(Data extracted from a collection)
■ ■ ■ ■
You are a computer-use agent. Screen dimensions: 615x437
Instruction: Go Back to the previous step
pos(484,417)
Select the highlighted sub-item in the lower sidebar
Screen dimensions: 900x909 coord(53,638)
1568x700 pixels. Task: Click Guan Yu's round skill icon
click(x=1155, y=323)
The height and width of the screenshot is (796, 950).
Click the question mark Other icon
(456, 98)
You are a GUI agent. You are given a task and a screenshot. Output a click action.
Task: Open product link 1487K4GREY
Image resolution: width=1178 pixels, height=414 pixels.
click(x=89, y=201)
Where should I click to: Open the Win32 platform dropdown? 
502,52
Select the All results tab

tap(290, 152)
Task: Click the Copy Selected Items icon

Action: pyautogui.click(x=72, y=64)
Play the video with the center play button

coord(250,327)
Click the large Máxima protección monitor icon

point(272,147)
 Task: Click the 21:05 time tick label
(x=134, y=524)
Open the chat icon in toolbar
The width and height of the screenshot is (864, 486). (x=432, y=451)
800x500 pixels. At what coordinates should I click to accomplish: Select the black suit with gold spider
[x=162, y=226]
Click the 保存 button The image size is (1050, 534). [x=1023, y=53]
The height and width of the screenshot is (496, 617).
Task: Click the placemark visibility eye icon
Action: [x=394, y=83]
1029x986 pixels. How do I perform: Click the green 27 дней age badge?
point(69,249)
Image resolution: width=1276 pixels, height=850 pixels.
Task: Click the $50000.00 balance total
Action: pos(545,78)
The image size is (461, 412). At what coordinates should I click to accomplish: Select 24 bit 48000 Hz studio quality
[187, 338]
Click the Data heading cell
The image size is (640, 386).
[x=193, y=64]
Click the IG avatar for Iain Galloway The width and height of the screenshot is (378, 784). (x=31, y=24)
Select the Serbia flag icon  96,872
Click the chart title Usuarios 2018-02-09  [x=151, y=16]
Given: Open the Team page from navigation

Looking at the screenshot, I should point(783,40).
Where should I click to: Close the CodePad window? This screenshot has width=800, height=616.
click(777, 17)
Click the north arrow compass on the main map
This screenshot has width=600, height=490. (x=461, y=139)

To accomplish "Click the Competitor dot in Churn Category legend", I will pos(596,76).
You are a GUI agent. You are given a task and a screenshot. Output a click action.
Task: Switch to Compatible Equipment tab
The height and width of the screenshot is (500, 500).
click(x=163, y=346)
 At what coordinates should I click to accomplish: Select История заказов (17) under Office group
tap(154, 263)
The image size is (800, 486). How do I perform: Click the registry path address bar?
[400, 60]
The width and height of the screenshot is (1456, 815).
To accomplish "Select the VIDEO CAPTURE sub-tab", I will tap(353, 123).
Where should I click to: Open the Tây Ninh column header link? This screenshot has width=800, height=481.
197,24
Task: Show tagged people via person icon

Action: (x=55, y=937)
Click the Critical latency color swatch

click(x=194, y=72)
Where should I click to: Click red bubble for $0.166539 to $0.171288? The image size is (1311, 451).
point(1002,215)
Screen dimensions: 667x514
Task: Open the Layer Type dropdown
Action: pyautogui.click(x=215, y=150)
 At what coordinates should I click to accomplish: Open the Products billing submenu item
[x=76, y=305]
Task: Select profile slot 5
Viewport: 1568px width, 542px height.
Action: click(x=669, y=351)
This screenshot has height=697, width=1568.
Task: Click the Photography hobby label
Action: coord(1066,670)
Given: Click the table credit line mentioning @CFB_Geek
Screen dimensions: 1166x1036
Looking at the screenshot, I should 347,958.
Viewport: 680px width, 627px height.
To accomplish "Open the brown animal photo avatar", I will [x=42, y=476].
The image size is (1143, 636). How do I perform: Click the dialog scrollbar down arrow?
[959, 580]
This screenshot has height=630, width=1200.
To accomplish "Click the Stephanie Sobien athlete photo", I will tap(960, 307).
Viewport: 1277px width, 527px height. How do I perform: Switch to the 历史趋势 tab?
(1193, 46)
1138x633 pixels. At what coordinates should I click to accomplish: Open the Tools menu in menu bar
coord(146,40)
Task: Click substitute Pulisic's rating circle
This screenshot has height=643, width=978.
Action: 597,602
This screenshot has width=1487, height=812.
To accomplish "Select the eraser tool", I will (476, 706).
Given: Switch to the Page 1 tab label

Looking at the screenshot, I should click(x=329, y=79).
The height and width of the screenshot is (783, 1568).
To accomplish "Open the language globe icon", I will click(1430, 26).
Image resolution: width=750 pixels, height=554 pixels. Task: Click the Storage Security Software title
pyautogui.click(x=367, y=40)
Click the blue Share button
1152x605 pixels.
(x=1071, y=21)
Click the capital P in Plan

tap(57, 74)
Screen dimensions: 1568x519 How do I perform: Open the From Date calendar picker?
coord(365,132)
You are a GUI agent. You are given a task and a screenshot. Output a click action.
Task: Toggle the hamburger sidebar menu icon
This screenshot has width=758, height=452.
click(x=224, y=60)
■ ■ ■ ■
**ACTIVITY:**
Scan the data for the string "avatar" and copy each line in which it occurs.

**EXERCISE ANSWER:**
Click the IG avatar for Iain Galloway The width and height of the screenshot is (378, 784). (x=31, y=24)
To accomplish "Open the brown animal photo avatar", I will [x=42, y=476].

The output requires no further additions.